Lo spirito del festival è creare un evento che, nonostante sia organizzato da studenti per studenti, sia aperto anche al pubblico e che diffonda temi legati alla sostenibilità e ad uno stile di vita attento all’ambiente. Lo scopo è stimolare uno scambio di idee al fine di rendere la sostenibilità un concetto molto vicino alla vita quotidiana e molto più pratico di quello che sembra essere. Le azioni che tutti i giorni compiamo potranno così diventare più attente nell’utilizzo delle risorse e più responsabili verso l’ambiente; potranno inoltre ispirare le persone attorno a noi a volersi informare relativamente ai temi legati alla sostenibilità, andando così a causare una sorta di effetto a catena che potrebbe portare alla diffusione più ampia di un consumo e di una vita più sostenibili e consapevoli.

Quest’anno il focus del festival sarà sulla sostenibilità intesa come attenzione a ciò che è intorno a noi quotidianamente e alla valorizzazione del consumo locale e del riuso.

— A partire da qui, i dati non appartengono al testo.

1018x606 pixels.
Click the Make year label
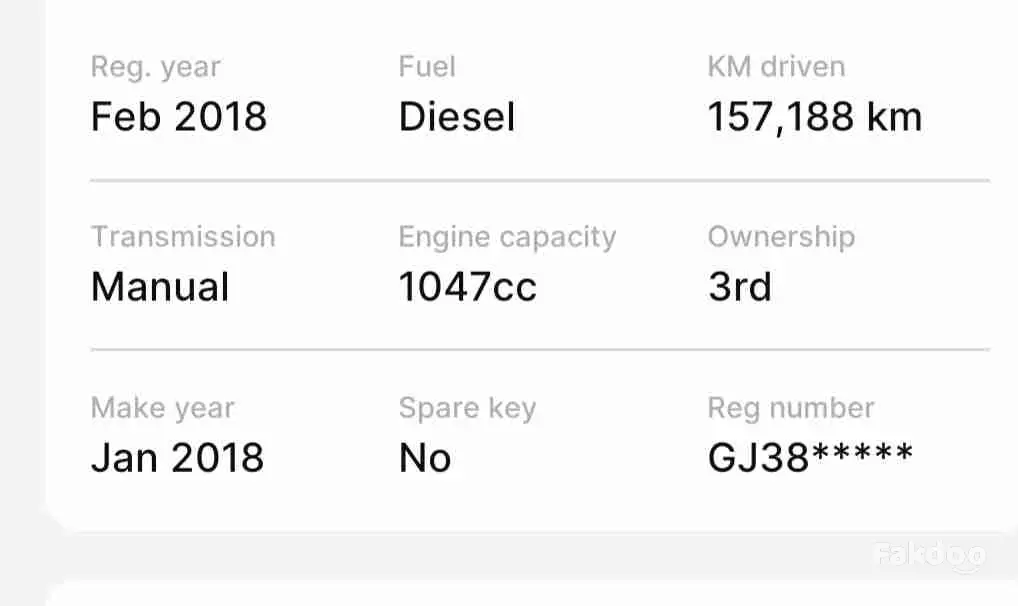pos(162,409)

Riciclaggio, risparmio di energia e di materie prime, diminuzione del consumo di plastica e dell’utilizzo delle confezioni monouso, riflessioni critiche su scelte che riguardano la nostra quotidianità (consumo di prodotti biologici e di stagione), la valorizzazione dei prodotti che vengono dall’Alto Adige, le possibilità che ci sono a Bolzano di seguire uno stile di vita sostenibile saranno argomenti portati all’attenzione dei partecipanti tramite workshops, conferenze, diffusione di materiale informativo tramite i canali online (social media), attività e possibilità di discussione sia durante le stesse giornate del festival, sia durante il semestre.

Il gruppo che quest’anno si occupa dell’organizzazione del festival è composto da circa cinquanta studenti, provenienti da diverse facoltà e di diverse nazionalità. La lingua di comunicazione principale per l’organizzazione è l’inglese, per permettere il massimo grado di espressione tra gli organizzatori. Nonostante ciò, l’intenzione è comunque quella di promuovere il trilinguismo che contraddistingue la Libera Università di Bolzano. Di conseguenza, il festival proporrà materiali e informazioni in tutte e tre le lingue dell’università (italiano, tedesco e inglese) e ai workshops ci sarà la possibilità di partecipare nella lingua che si preferisce.